But, I am one of those people who has 2 modes: GO GO GO or STOP. And it is hard for me to do things in moderation. Like....if I am home sick, it is hard for me to just rest. I want to still clean the house, do laundry, paint the hallway, etc. If I am working from home while sick, and I get tired, it is hard for me to rest. To restrain from pushing it too hard. But today I did.

But....and here is the real point of this blog...when is restraint a bad thing? What about when the acquaintance whose grandma died needs a hug? What about when a new friend needs defending, needs to be told something that will make their heart rest assured that they are OK just as they are? When the kid you don't know doesn't have the 5 extra dollars to purchase the CD that just might change their life?

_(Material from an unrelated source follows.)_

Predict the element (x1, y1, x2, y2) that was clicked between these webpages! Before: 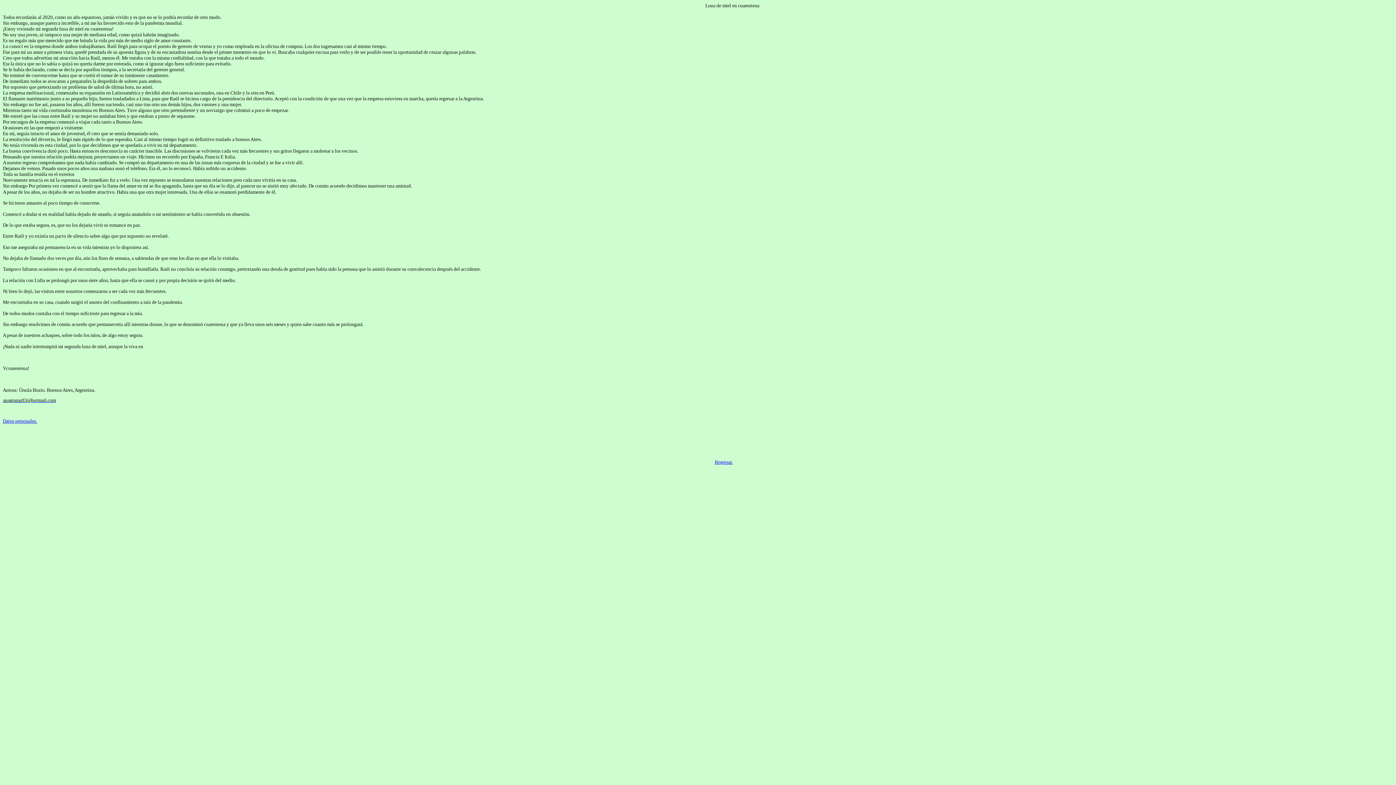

If we restrain from that hug because we are afraid of how it will be perceived, that person loses the empathy and care that comes from such an embrace. When we are afraid to take a stand for our friend who is being teased, we miss making their heart light and at peace knowing they are loved for exactly who they are. When we hold back, and think "no, my money is my own to spend on me", we miss the joy that comes from giving away and knowing we just had a part in changing a kids' life.

I don't ever want to restrain my heart. I can get hurt that way, but I would rather stay sensitive to the call to help others by having my heart broken, than to live in restraint of love and not change lives.